En semejante estado anímico, cualquier estupidez es susceptible de resultar convincente, lo que explica que en la actualidad haya decenas de miles de ciudadanos que sin sufrir minusvalía psíquica alguna estén haciendo con su cuerpo enormes estupideces. Es el caso de quienes militan en dietas como las del pollo o la piña, en las que sólo se consiente la ingesta de un único alimento. Proliferan las exóticas hierbas, las extrañas pastillas y programas dietéticos absolutamente irracionales contrarios al conocimiento científico, y que ponen en riesgo la salud de quienes lo siguen. En este aspecto, la ignorancia suele situar en el cero absoluto la preocupación por las consecuencias que no son, sin embargo, de carácter menor. De momento, sufrirán desequilibrios nutricionales que dejarán el cuerpo en precario ante cualquier posible padecer. Puede haber daños renales, hepáticos y hasta enfermedades cardiovasculares. Todo eso mientras los efectos laxantes y diuréticos provocan una pérdida inicial de peso que justifica en apariencia el gasto económico y el esfuerzo realizado. Ahí reside el mayor error de percepción y el éxito del fraude. Después, tras el paso de los días, el metabolismo reaccionará con un efecto rebote que, según los especialistas, puede llegar a duplicar el peso perdido. Al final les engorda hasta el aire y en lugar de esculpir el cuerpo de gamba soñado terminan como una foca.

Sólo adelgaza la moral y el bolsillo. La única dieta inteligente es la que sale del diagnóstico de un buen nutricionista. Dietas que insisten en la necesidad de mantener la ingesta de los productos básicos reduciendo el consumo de grasas. Eso, complementado con la práctica regulada de ejercicio físico, si lo que se pretende es mejorar el aspecto y el tono corporal, no sólo adelgazar. Cualquier invento que no pase por estos parámetros racionales hay que ponerlo bajo sospecha y rechazarlo de plano para no hacer el imbécil. Evitarlo debería ser compromiso de la Administración sanitaria, y no parece que en la actualidad ningún organismo público esté presentando batalla a los fraudes.
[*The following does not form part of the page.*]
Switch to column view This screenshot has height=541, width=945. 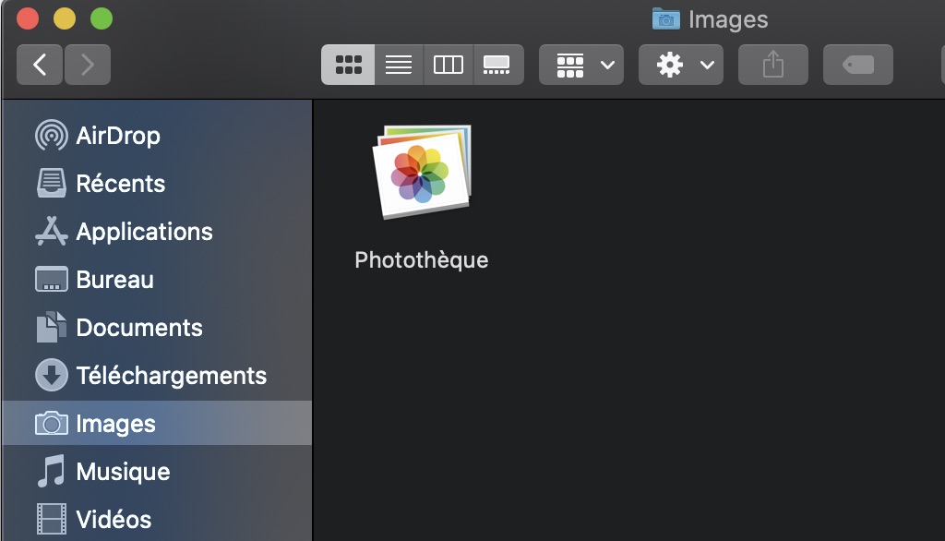(x=449, y=65)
No hace mucho pudimos comprobar cómo un depurativo supuestamente prodigioso se anunciaba en los medios de comunicación a bombo y platillo. Hubieron de pasar semanas y asistir a la venta de toneladas del brebaje en cuestión antes de que una orden tajante lo retirara del mercado por sus efectos adversos. El de la obesidad es un problema creciente y el sistema público de salud no le ha tomado aún la medida. Falta información, prevención y fortaleza con los charlatanes.

Un buen apoyo sería el implicar en esa responsabilidad a los farmacéuticos, demasiado apalancados en el papel de simples tenderos. Los boticarios conforman la red sanitaria más extensa y accesible y, aunque alguno parece haberlo olvidado, tienen un compromiso ético con la salud. Ninguna dieta debería burlar los filtros científicos o administrativos. Y las que prometen milagros, mucho menos.